13 Responses to First Impressions #29

  1. salarsenッ says:

    I’m with Dianne on the deranged elf description. That paragraph made me keep reading. My only other comment is inline with one of Dianne’s thought. This does sound like a dream. Although I like the way it’s written, I’m not sure that’s the best way to begin here. If this is reality, then have at it!!

  2. I love this beginning. But it doesn’t strike me as a dream sequence. It’s something more sinister. (and delicious)

    A couple small suggestions: in the first paragraph, I think I’d omit the name of the show altogether. It flows more smoothly without it. Simply calling it a reality show gets the message across to the readers. The show’s title can be added a couple paragraphs later when the host is introduced. Instead of calling him the host of the show, he can be called the host of Fix Your Life. I, too, like the way he is described, but I’m not sure his expression, “Ta da” fits with his character. Sounds a little too whimsical. Maybe “voila” or a more sinister-sounding expression that can echo throughout the book. (Maybe something like, “And we’ve fixed your life!”)

    Bottom line, I’d keep reading. Great job.

  3. That deranged elf description also grabbed me. I love this little snippet, and I’m with Dianne. This would be fun if it was real.

  4. Pk Hrezo says:

    Great analysis, Dianne. This intro interested me to read more cuz I wanna know what’s happening. As long as the rest delivers, I’d say it’s a good first chapter hook!

  5. Fiona Claire says:

    Oh, fun! I despise those let-us-redecorate-your-house reality shows. Why do the people always cry when they see the end result? Yes, please, turn all that crap into magical realism. Only thing that bothers me about this intro is that it starts with dialogue. I really like when a magically realistic story starts off with some riveting visual description. And, yeah, I hope it’s not a dream too.

  6. Linda G. says:

    Great opening scene! Kinda creepy, in that “uh-oh, what’s really happening here?” way. I’d sure keep reading.

  7. I’m in a agreement with everything Dianne said, this is certainly intriguing!

    One thing I tipped over was “darting from one side to another.” I think it should be “darting from one side to the other,” for sake of rhythm and style, not because it’s grammatically or logically incorrect or anything.

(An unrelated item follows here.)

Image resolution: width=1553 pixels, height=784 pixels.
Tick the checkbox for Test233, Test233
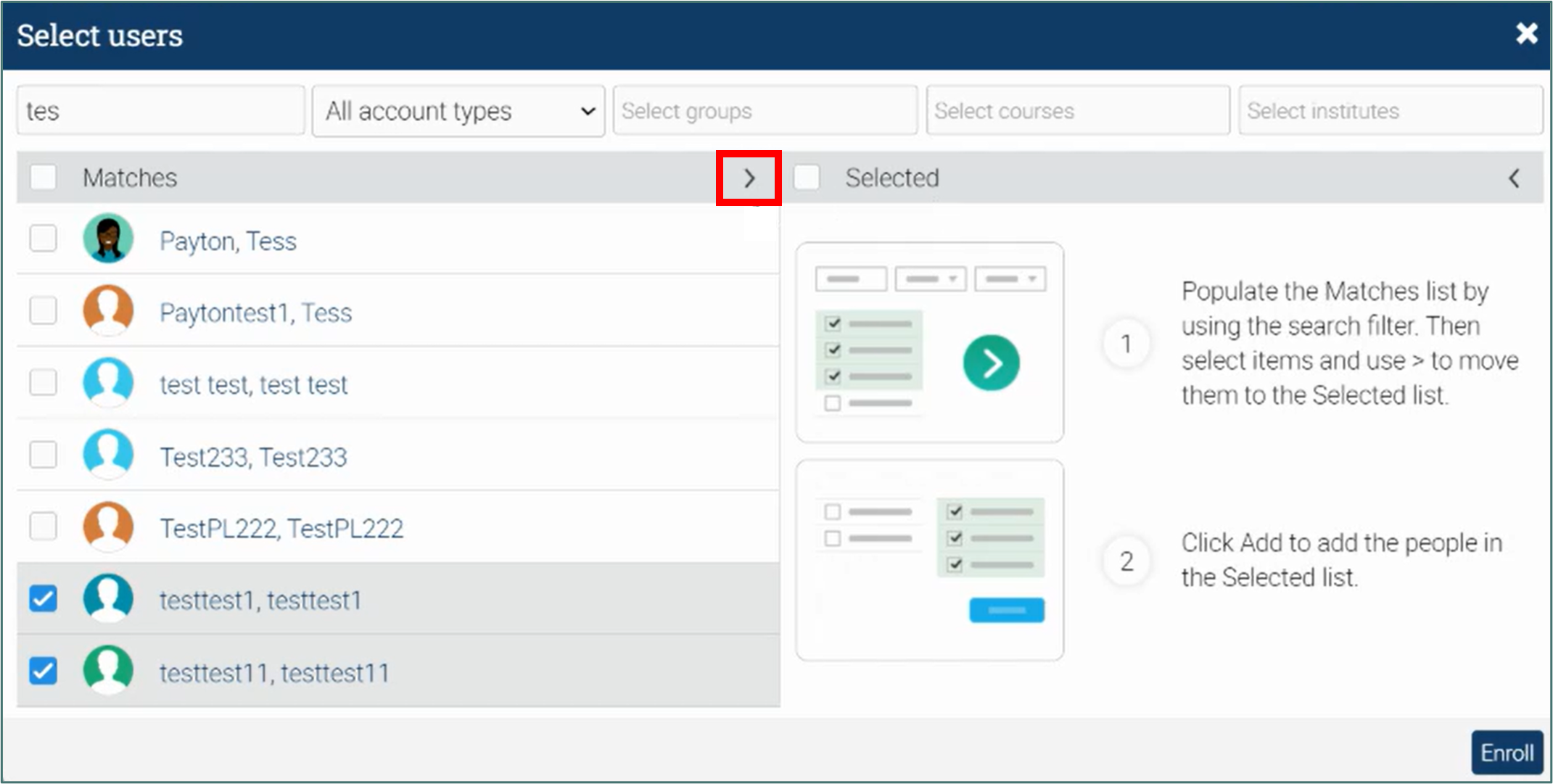[44, 455]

    I’d read on, even if this is a dream.

  8. judymintz says:

    Oh my goodness! Your edits were all spot on! Thank you so much! (And now you should chide me for using too many exclamation marks. ) As you know, during NaNoWriMo we don’t edit. I can’t guarantee I would have caught and/or changed all the same things, but I sure will now.

    As for whether or not this is a dream – it is not. The basic plot is that her family has been disappeared and she has to solve clues to get them back. If she can’t do that in time, they’re gone forever. It’s not dystopian, it’s magical.

    Thank you (all) again, so much. What a treat that was.

  9. I love the descriptions. The one thing that jumped out to me was:

    The over-sized bus began to roll lethargically away for the big reveal,

    If the narrator is blindfolded then the narrator can’t see the bus rolling lethargically away.

  10. Judy — I like it even better knowing it’s NOT a dream! I didn’t want to put this in the critique, but I would have been disappointed if it was … being set up for something so creepy and then having the MC wake up.

    If this is for real, the sinister factor has just increased tenfold! Shiver! And the meaning of the show’s title becomes more clear!

  11. Everyone has already said what I would have said, but…I sure wish Dianne had posted more. 🙁 I wanted more, which is a great thing to hear from a reader.

    Nice job!

  12. I like this excerpt, which sucked me into the story. And I agree with Dianne about seeing more of the house that’s been changed. It seems too important to be glossed over.

    Judy, glad to see you’ve plunged into fantasy.

  13. Jaime Loren says:

    I know I’m late to the party, but I agree with everything Dianne said. Taking out ‘that’ and adding some more description about what she’s seeing will add more punch.

    The descriptions you DO have are really funny. I have to admit I was also worried it was a dream, but now that I know it isn’t, it’s even MORE interesting! Great job!